Encryption Key Management

Django Email Learning encrypts sensitive data at rest — specifically IMAP passwords and API keys — using Fernet symmetric encryption backed by your ENCRYPTION_SECRET_KEY setting.

This page explains how the encryption works, when and why you might need to rotate the key, and how to do so safely.

How It Works

Every encrypted model row stores its own random salt alongside the ciphertext. When the application needs to encrypt or decrypt a value it:

  1. Derives a unique Fernet key from ENCRYPTION_SECRET_KEY + the row’s salt using PBKDF2-HMAC-SHA256 (100 000 iterations).

  2. Encrypts (or decrypts) the value with that derived key.

Because each row uses its own salt, a compromise of one row’s ciphertext does not allow bulk decryption of other rows.

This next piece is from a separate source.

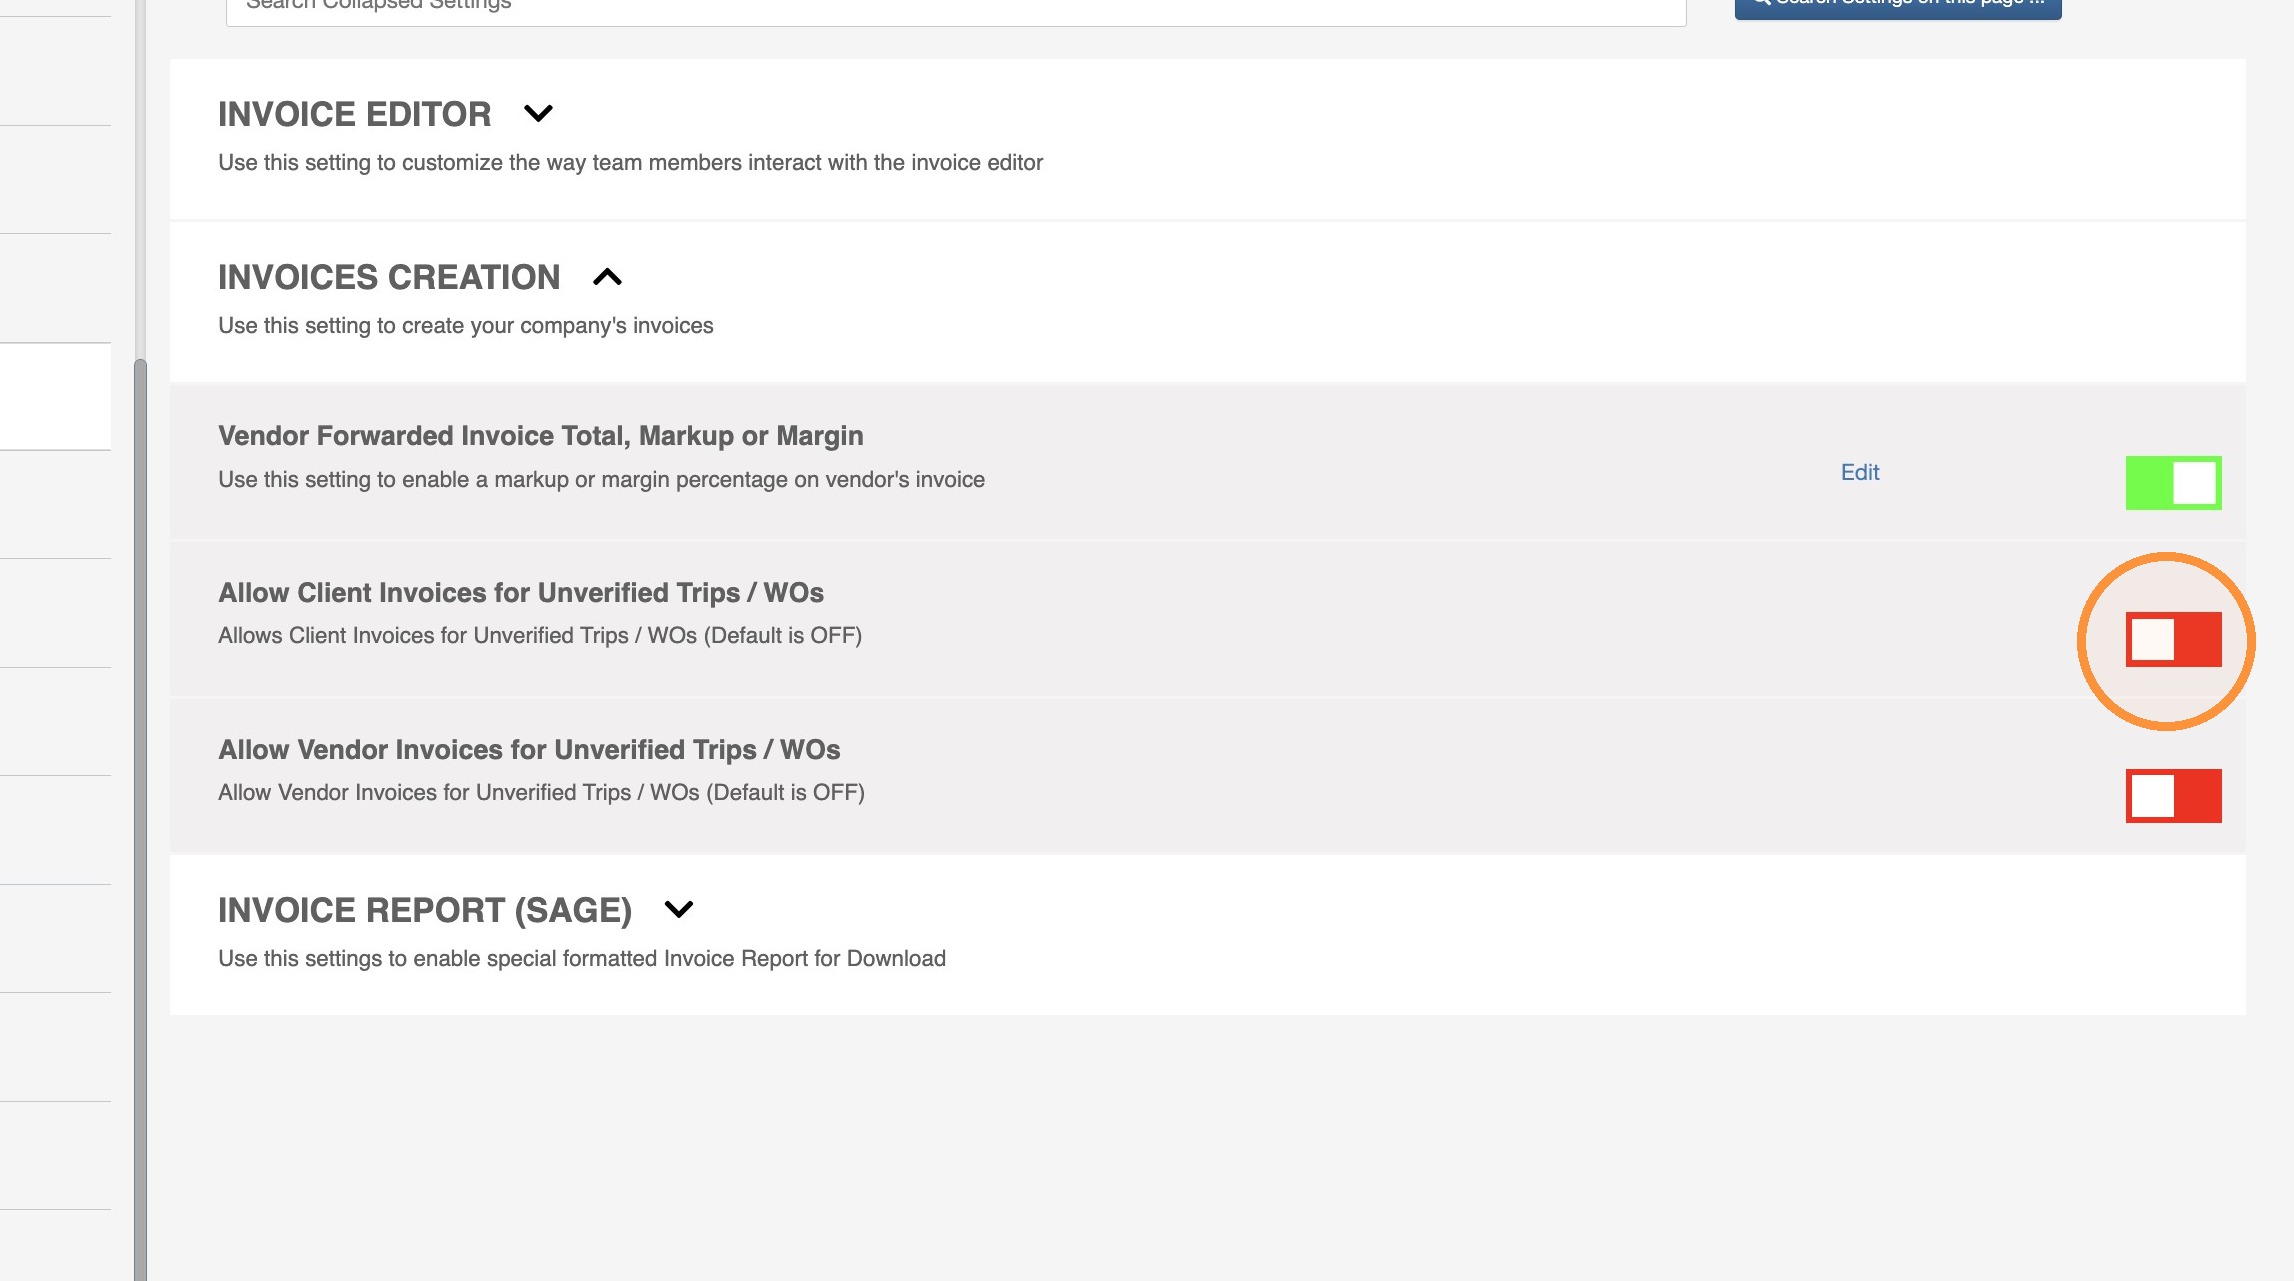Select the INVOICE REPORT (SAGE) heading
This screenshot has width=2294, height=1281.
[425, 910]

Models that store encrypted fields:

  • ImapConnection.password

  • ApiKey.key

When to Rotate the Key

You should rotate ENCRYPTION_SECRET_KEY if:

  • The key has been accidentally exposed (e.g. committed to version control, leaked in logs).

  • Your security policy requires periodic key rotation.

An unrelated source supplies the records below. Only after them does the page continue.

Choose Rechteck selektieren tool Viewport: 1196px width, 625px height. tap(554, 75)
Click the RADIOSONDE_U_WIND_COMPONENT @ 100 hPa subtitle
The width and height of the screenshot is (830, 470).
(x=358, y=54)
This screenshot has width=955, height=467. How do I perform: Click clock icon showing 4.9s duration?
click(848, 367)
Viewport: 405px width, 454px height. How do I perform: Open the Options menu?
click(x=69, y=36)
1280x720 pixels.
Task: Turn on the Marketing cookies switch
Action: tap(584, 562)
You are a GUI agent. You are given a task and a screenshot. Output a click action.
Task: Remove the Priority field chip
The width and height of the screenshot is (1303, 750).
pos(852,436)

  • You are migrating to a new environment and want a clean key.

Warning

Changing ENCRYPTION_SECRET_KEY in settings without running the rotation command first will make all existing encrypted data permanently unreadable. Always run rotate_encryption_key before updating the setting.

Rotating the Key

The rotate_encryption_key management command re-encrypts all protected data from the old key to the new key within a single database transaction, so the operation is atomic — either all records are updated or none are.

Step-by-step

  1. Back up your database. This is a destructive operation if something goes wrong.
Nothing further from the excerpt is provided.